Dans ce sens, l’attention que vous portez, dans vos écoles, à la formation des enseignants et à la création de communautés éducatives dans lesquelles l’effort pédagogique est enrichi par la contribution de tous, est louable. Je vous encourage à poursuivre dans cette voie.

Mais je voudrais mentionner  un autre aspect de la réalité lasallienne que je considère comme important: l’enseignement vécu comme ministère et mission, comme consécration dans l’Eglise. Saint Jean-Baptiste de La Salle ne voulait pas qu’il y ait des prêtres parmi les maîtres des Ecoles chrétiennes, mais seulement des «frères», pour que chacun de vos efforts soit orienté, avec l’aide de Dieu, vers l’éducation des élèves. Il aimait dire: «Votre autel est la chaire», promouvant ainsi dans l’Eglise de son temps une réalité jusqu’alors inconnue: celle d’enseignants et de catéchistes laïcs investis, dans la communauté, d’un véritable  «ministère», selon le principe d’évangéliser en éduquant et d’éduquer en évangélisant (cf. François, Discours aux participants au Chapitre général des Frères des Ecoles chrétiennes, 21 mai 2022).
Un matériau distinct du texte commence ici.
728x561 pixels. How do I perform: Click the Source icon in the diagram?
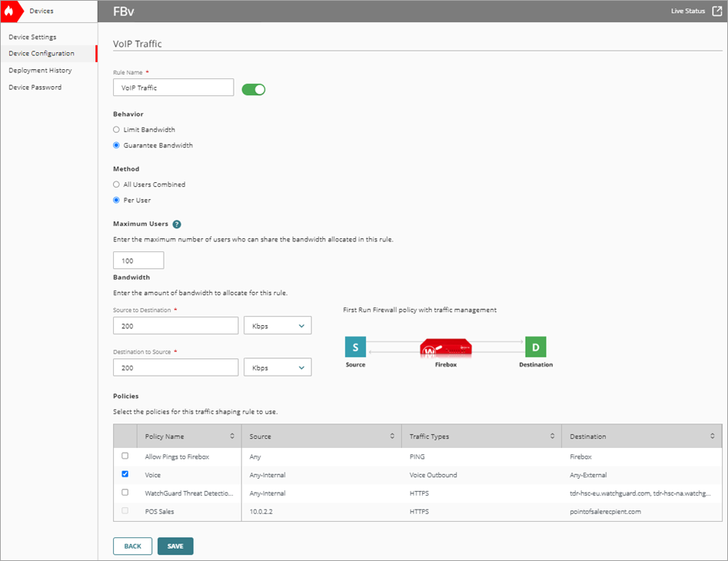(x=355, y=347)
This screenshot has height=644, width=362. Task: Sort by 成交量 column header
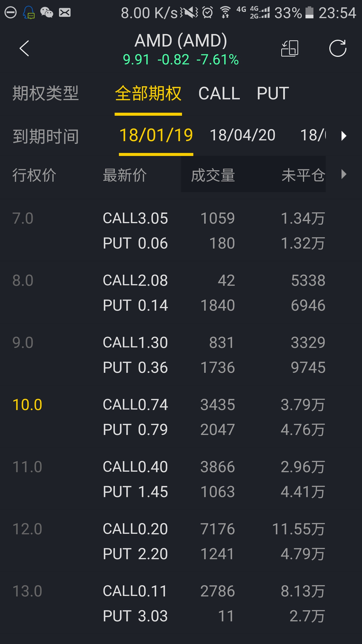coord(213,175)
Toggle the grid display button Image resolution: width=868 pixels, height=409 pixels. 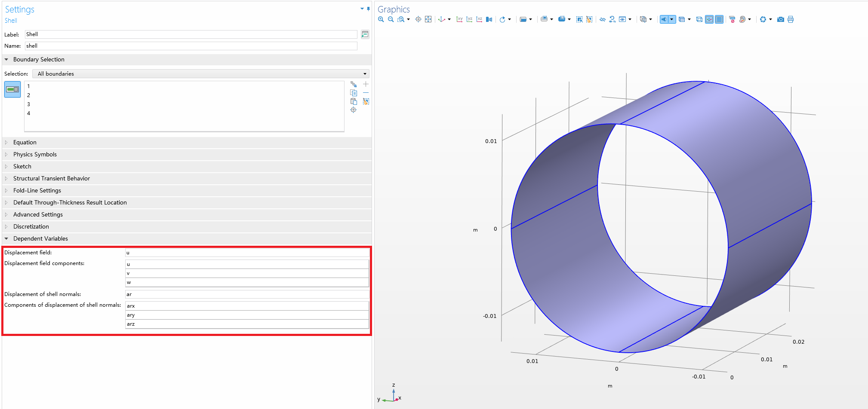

Ainsi, le charisme de l’école, que vous embrassez avec le quatrième vœu d’enseignement, outre un service à la société et une précieuse œuvre de charité, apparaît aujourd’hui encore comme l’une des explications les plus belles et les plus éloquentes de ce munus sacerdotal, prophétique et royal que nous avons tous reçu au Baptême, comme le soulignent les documents du Concile Vatican II. Dans vos réalités éducatives, les religieux rendent ainsi prophétiquement visible, par leur consécration, le ministère baptismal qui encourage tous  (cf. Constitution dogmatique Lumen gentium, n. 44), chacun selon son statut et ses devoirs, sans différences, à «coopérer comme des membres vivants  au progrès de l’Eglise et à sa sanctification permanente» (ibid., 33).

Pour cette raison, je souhaite que les vocations à la consécration religieuse lasallienne se développent, qu’elles soient encouragées et promues, dans vos écoles et en dehors, et que, en synergie avec toutes les autres composantes de la formation, elles contribuent à susciter parmi les jeunes qui les fréquentent des chemins de sainteté joyeux et féconds.

Merci pour ce que vous faites! Je prie pour vous et je vous donne ma Bénédiction apostolique, que j’étends volontiers à toute la Famille lasallienne.